Brother Douglas R. Policastro 33°: Back in Christmas of 1973, my grandfather passed away and he was a District Deputy Grand Master - the first one out of my Blue Lodge, Ocean Lodge number 89. I wasn't really that familiar with Freemasonry. My dad is a Freemason and he'd have a Trestle Board that used to sit on his desk.

And at the bottom it always used to say “for Master Masons only.” So, I never looked at it because it wasn't for me.


Brother Douglas R. Policastro 33°: When I attended my grandfather's funeral, it was just a few days before Christmas. It must have been like 30, 35 individuals that came out on a Saturday morning to pay tribute to him at his funeral.


Brother Douglas R. Policastro 33°: That was a moving experience for me, to the point that that Christmas, a few days later, I sent a note to my dad asking him to allow me to become a Master Mason. I remember sitting in a Lodge with my dad a few years later. There was a degree going on.

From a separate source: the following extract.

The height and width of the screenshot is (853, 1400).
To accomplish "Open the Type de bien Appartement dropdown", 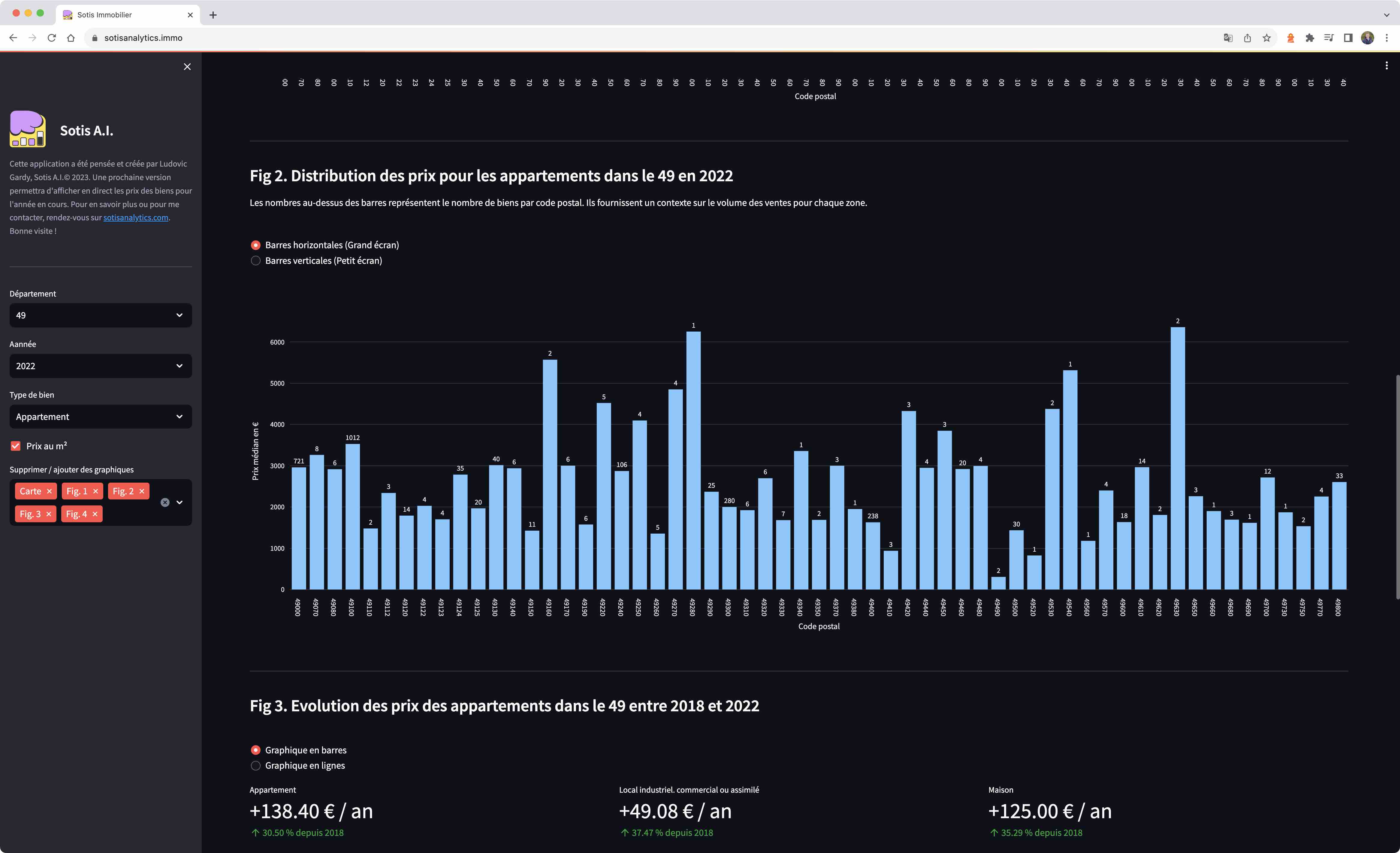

Brother Douglas R. Policastro 33°: It was a Fellowcraft degree and they were doing the lecture.

And I looked at my father and said, “I can do that.” And my father says, “You, are you serious?” And I said, “Dead serious.” He goes, “Then you'd better get in the line.” So I went through the line, became master of my Lodge twice, went on through Grand Lodge, became a district Deputy Grand Master Grand order, and eventually I rose to the ranks of Grand Master Mason to the state of New Jersey


Brother Douglas R. Policastro 33°: When I was Grand Master, both my sons - I have twin sons - became the age of 21 and I was able to raise both of my sons while I was Grand Master. So, there's like four generations right there. My grandfather, my father, myself, and my sons. I loved the idea of tradition because of the fact that you're, you're building upon something that somebody started and it's deep within the family, and we all are doing the same thing the same way for all intents and purposes.

But yet, things do change from time to time. But just the idea that I was able to relive what my father and my grandfather had done,


Brother Douglas R. Policastro 33°: to me could never, there's nothing that could ever change that. It just makes me feel, um, emotional. It makes me feel proud. And, I'm proud because I'm doing something that my grandfather started by joining the organization and I respected him a lot.


Brother Douglas R. Policastro 33°: So to be able to do what he did as far as going through Ocean Lodge, going through the chairs, becoming a District Deputy Grand Master, it made me connect deeper with my grandfather.


Brother Douglas R. Policastro 33°: The significance of all us joining the same organization in the same lodge is extremely meaningful to me because you stop and think “What would I want for my children to do?”

Whether they would want to join the same organization that I would want to join or do the same thing that I would want to do. That would be the same thing that my father would want to do, the same thing that my grandfather would want to do. So just the idea that they became involved…


Brother Douglas R. Policastro 33°: …that they wanted to join, it just means the world to me.